- The task -
Output only the lines below from the one containing "Sort by the" to the one containing "You are a computer-use agent. Viewport: 971px", exactly as written, both ends kept.

- Dataset content -
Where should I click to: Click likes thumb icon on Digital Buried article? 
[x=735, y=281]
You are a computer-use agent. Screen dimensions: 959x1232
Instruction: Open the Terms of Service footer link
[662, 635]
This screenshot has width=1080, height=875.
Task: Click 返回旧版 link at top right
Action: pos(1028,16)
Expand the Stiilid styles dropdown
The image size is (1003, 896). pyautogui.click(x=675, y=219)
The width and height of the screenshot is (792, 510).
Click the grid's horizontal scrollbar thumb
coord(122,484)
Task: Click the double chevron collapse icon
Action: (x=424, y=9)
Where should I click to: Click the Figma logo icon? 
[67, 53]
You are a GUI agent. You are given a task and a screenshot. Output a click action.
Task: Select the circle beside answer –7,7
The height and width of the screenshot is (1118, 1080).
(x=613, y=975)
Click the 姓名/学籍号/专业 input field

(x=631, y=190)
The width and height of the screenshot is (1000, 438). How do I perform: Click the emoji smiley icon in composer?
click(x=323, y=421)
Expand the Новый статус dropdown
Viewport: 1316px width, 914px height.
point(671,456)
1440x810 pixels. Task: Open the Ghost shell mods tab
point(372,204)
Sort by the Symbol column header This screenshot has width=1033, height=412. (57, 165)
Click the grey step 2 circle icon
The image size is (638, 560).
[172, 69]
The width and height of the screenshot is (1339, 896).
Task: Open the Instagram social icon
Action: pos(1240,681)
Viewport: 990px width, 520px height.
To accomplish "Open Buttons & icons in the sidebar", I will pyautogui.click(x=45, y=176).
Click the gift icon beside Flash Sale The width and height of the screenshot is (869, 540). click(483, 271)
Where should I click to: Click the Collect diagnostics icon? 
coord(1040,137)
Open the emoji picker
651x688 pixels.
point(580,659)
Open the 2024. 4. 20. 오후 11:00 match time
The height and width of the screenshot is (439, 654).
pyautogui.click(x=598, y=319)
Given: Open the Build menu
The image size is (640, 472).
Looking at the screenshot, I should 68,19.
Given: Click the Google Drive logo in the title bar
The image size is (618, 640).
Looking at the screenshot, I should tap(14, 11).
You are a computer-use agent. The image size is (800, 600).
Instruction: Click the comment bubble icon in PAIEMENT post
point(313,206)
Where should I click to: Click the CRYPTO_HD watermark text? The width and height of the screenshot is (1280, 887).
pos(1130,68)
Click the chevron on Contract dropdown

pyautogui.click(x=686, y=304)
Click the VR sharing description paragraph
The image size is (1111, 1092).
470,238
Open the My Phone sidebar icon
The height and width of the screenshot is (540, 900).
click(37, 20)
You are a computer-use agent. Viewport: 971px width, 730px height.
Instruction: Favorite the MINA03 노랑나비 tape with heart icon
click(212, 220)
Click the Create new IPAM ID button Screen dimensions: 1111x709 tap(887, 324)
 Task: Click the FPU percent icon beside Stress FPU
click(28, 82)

- Answer space -
Sort by the Symbol column header This screenshot has width=1033, height=412. (57, 165)
Click the grey step 2 circle icon
The image size is (638, 560).
[172, 69]
The width and height of the screenshot is (1339, 896).
Task: Open the Instagram social icon
Action: pos(1240,681)
Viewport: 990px width, 520px height.
To accomplish "Open Buttons & icons in the sidebar", I will pyautogui.click(x=45, y=176).
Click the gift icon beside Flash Sale The width and height of the screenshot is (869, 540). click(483, 271)
Where should I click to: Click the Collect diagnostics icon? 
coord(1040,137)
Open the emoji picker
651x688 pixels.
point(580,659)
Open the 2024. 4. 20. 오후 11:00 match time
The height and width of the screenshot is (439, 654).
pyautogui.click(x=598, y=319)
Given: Open the Build menu
The image size is (640, 472).
Looking at the screenshot, I should 68,19.
Given: Click the Google Drive logo in the title bar
The image size is (618, 640).
Looking at the screenshot, I should tap(14, 11).
You are a computer-use agent. The image size is (800, 600).
Instruction: Click the comment bubble icon in PAIEMENT post
point(313,206)
Where should I click to: Click the CRYPTO_HD watermark text? The width and height of the screenshot is (1280, 887).
pos(1130,68)
Click the chevron on Contract dropdown

pyautogui.click(x=686, y=304)
Click the VR sharing description paragraph
The image size is (1111, 1092).
470,238
Open the My Phone sidebar icon
The height and width of the screenshot is (540, 900).
click(37, 20)
You are a computer-use agent. Viewport: 971px width, 730px height.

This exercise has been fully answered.